All of these problems were made worse by the historic drought in Texas in 2011 that crippled tree health to such an extent that trees are still suffering today.

Extreme drought induces stress so that the trees must cope by expending storage carbohydrates (starches) to compensate for the strain.

During years of normal temperatures and rainfall, these storage carbohydrates accumulate in the roots as a result of photosynthesis. During stressful years, the tree responds and survives by mobilizing and depleting these stored reserves. One response is through osmotic adjustment of cell contents.

Osmotic adjustment, or changes in the levels of sugars in the sap, leads to regulation of tiny pores in the foliage called stomata, preventing water loss from the leaves.

Leaves may drop from the tree prematurely to prevent water loss. These adaptations allow trees to avoid wilting and continue metabolic functions with less water.

Another response during drought conditions is enhanced root growth with modifications such as increased suberization (waxy thickening of cell walls), which also helps the tree prevent water loss.

These alterations come with a cost by exhausting the starches normally used by a post oak to achieve its “mission statement.”

In other words, the result is a weakened, starchdepleted tree with poor growth, making it predisposed to diseases and pests that normally do them no harm.
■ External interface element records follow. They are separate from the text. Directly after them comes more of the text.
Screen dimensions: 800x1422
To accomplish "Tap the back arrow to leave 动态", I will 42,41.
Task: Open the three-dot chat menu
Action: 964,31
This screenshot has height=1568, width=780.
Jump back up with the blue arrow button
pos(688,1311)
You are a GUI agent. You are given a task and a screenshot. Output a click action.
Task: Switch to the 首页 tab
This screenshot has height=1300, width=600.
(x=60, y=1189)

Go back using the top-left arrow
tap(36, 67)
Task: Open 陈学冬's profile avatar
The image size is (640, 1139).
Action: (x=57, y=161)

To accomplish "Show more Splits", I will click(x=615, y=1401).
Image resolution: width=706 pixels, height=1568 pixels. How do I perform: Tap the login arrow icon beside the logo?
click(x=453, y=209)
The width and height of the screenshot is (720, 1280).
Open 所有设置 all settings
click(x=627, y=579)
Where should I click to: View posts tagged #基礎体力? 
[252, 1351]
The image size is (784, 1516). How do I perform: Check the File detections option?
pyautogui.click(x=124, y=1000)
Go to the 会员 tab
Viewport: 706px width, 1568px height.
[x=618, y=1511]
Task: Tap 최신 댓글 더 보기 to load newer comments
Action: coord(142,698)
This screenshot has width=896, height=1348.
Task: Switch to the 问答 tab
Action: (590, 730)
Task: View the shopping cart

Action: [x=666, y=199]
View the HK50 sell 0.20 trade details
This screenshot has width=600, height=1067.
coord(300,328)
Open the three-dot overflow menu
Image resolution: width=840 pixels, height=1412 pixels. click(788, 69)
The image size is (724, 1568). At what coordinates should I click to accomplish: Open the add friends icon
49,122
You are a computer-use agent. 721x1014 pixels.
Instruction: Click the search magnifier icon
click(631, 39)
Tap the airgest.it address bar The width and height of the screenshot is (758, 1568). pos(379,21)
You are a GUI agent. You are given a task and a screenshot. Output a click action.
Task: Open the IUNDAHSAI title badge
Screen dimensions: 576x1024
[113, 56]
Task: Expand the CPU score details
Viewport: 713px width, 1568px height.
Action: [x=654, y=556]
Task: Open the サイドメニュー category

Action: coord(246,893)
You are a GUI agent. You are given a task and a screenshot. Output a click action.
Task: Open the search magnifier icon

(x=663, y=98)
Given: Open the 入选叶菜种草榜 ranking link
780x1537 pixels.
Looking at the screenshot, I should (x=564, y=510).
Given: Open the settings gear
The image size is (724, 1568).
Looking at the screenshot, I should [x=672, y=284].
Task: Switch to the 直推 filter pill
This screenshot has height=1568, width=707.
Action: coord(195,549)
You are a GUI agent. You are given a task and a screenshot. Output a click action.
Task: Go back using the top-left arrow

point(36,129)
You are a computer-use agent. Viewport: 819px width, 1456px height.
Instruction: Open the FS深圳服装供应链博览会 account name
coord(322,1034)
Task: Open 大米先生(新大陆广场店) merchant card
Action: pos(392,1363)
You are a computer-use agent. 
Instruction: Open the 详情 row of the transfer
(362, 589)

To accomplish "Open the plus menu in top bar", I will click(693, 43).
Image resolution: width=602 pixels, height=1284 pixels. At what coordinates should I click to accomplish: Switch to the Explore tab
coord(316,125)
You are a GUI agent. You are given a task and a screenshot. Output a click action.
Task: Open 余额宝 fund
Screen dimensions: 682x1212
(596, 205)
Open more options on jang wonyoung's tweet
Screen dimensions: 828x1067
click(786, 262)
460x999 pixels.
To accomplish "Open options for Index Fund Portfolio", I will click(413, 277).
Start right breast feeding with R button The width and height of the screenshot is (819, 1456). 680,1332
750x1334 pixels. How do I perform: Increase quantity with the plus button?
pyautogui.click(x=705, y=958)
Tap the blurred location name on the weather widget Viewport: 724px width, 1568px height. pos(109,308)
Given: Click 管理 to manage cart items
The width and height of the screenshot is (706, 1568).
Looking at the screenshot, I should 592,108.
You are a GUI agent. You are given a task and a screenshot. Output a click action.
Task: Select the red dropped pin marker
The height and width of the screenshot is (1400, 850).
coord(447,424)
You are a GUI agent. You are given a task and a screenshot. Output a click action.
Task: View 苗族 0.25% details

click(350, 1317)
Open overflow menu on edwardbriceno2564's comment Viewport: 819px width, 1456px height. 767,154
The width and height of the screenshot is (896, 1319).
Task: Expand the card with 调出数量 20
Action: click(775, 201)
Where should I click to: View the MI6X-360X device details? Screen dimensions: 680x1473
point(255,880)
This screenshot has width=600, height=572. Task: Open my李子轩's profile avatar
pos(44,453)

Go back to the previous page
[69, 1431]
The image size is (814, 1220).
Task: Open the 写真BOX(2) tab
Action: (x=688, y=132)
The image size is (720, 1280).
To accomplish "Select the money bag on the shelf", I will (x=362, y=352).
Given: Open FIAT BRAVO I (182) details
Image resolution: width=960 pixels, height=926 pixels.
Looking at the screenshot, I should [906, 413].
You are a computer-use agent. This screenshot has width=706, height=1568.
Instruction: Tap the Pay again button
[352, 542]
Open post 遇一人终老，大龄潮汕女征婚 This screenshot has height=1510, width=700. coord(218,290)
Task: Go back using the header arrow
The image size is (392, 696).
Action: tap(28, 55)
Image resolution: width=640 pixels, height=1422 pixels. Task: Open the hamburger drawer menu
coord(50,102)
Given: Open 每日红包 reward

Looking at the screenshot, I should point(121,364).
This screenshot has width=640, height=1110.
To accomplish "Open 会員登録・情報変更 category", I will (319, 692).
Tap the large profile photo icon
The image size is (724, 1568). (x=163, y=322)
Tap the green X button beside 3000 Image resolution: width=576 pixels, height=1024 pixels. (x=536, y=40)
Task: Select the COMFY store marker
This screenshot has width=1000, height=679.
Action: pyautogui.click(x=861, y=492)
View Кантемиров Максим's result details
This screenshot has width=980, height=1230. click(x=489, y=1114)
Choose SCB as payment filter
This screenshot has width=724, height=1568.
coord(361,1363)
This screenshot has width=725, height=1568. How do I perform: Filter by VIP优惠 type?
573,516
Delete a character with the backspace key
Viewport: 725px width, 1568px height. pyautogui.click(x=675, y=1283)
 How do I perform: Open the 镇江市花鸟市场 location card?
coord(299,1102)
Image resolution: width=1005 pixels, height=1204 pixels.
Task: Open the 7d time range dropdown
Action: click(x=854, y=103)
In similar types of oak decline worldwide, research verifies the same patterns and causes as those occurring with the Texas post oak mortality problem.

The key to controlling rapid decline is to keep the trees healthy so they are not susceptible to diseases and pests that do not plague them during normal years. There are more options for trees in an urban setting than for those in rangelands and woodlands: improve aeration and soil drainage, Correct irrigation practices that may lead to overwatering and use mulches selectively to prevent continual watering around the base of the tree.